I carry Leslie’s memory with me always, and I always will. Not everyone understands this. Some people think I am hanging on to grief. That is not the case at all. My love for Leslie, and our relationship together, changed who I am. I would never want to deny that, or go back to who I was before I met her, or live without the gift of her memory. I recently had a relationship that ended, in part because the woman I was seeing kept waiting for me to “get over” losing Leslie. I am over losing her, but my time with her is a very big part of who I am. Anyone who is going to get to know me well is going to have to understand that part of me. I know anyone who has been in a truly loving relationship and has experienced the death of a partner will understand that. We don’t ever forget our parents after they die. They shape who we are. It is the same with a spouse we have loved. There is room in the heart for new love, but asking for it to replace the memory of someone you loved before who has died is to not understand.
I went to a charity event last night at a local brew pub. It was an auction of bicycle parts and accessories to benefit an organization that promotes cycling in low income communities. While there I encountered a colleague of Leslie’s from the VA, someone who had been a good friend of hers, whom I had not seen since her memorial service. I recognized him immediately and we enjoyed touching base, and it was an immediate reminder of how respected Leslie was professionally, and also how delightful she was to work with on a personal level. At the same event was another mutual friend who had paced Leslie when she ran her first marathon. He was an experienced and excellent runner, having completed many marathons in well under three hours. Leslie’s goal was to finish in under four hours, and this friend was sure he could keep a pace that would get her in under that mark (They succeeded). I was able to introduce both these men to each other at the event last night, and share a moment of remembrance on the eve of Leslie’s sixty-second birthday.

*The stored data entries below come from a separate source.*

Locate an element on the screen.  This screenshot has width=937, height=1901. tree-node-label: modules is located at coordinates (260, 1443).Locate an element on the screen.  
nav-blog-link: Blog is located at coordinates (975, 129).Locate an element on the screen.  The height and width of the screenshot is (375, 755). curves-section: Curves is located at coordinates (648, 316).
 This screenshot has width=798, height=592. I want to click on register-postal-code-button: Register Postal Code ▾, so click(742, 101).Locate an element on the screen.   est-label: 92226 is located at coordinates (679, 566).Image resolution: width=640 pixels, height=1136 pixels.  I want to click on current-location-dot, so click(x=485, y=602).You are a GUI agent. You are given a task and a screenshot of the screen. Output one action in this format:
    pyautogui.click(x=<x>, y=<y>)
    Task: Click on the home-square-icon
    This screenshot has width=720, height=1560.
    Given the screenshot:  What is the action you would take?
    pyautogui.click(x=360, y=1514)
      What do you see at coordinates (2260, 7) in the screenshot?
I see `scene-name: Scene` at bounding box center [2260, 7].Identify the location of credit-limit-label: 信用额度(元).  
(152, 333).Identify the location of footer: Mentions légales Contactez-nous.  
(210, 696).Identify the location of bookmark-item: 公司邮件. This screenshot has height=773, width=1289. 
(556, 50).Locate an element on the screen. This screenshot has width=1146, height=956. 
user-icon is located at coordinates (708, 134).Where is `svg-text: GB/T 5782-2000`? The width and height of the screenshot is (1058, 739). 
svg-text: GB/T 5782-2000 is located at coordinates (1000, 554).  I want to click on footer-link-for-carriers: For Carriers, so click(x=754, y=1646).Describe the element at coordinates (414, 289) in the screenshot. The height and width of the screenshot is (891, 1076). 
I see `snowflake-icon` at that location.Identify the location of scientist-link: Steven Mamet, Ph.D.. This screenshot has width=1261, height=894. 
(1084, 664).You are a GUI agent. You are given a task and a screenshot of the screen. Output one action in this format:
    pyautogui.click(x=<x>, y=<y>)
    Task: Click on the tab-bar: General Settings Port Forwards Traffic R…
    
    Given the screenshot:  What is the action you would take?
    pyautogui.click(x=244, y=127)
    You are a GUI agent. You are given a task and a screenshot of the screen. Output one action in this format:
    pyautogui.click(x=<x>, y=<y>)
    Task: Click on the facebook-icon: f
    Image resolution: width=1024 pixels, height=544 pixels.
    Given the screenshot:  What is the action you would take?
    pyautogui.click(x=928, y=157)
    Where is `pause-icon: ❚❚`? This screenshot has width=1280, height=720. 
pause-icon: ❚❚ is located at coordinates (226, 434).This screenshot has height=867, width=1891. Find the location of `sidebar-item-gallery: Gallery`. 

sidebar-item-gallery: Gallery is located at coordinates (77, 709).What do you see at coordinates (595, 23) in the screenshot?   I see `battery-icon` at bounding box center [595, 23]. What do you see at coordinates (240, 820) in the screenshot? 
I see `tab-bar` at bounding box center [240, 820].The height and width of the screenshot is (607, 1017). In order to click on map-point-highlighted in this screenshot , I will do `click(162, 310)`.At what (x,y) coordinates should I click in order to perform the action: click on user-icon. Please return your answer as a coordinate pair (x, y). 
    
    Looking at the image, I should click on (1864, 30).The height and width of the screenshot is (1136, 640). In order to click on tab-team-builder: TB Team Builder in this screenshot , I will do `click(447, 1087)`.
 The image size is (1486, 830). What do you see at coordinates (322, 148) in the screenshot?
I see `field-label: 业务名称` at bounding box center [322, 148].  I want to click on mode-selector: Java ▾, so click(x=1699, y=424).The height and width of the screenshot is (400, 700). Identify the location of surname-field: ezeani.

As I meet new people I come across some with qualities that are similar to those I admired in Leslie. When I meet women who cycle I think of all the times I chased Leslie up the road to the Sandia Crest or up Lookout Mountain. The women I see swimming or running make me think of her dedication to fitness and the hours she spent training for the sprint triathlons she entered. The people I meet through the acoustic music community in the Denver/Boulder area remind me of her playing the mandolin and fiddle, and the fun we had writing parody lyrics to old songs. I hear a lot of talk about various bluegrass festivals around Colorado and elsewhere, and remember Leslie’s account of running off to Telluride with her mandolin in one of the early years of that festival. And, of course, her love of nursing and her devotion to health care had so much to do with who she was and how she lived her life. And I will always think of her easy laugh, and her delight in being around the people she loved.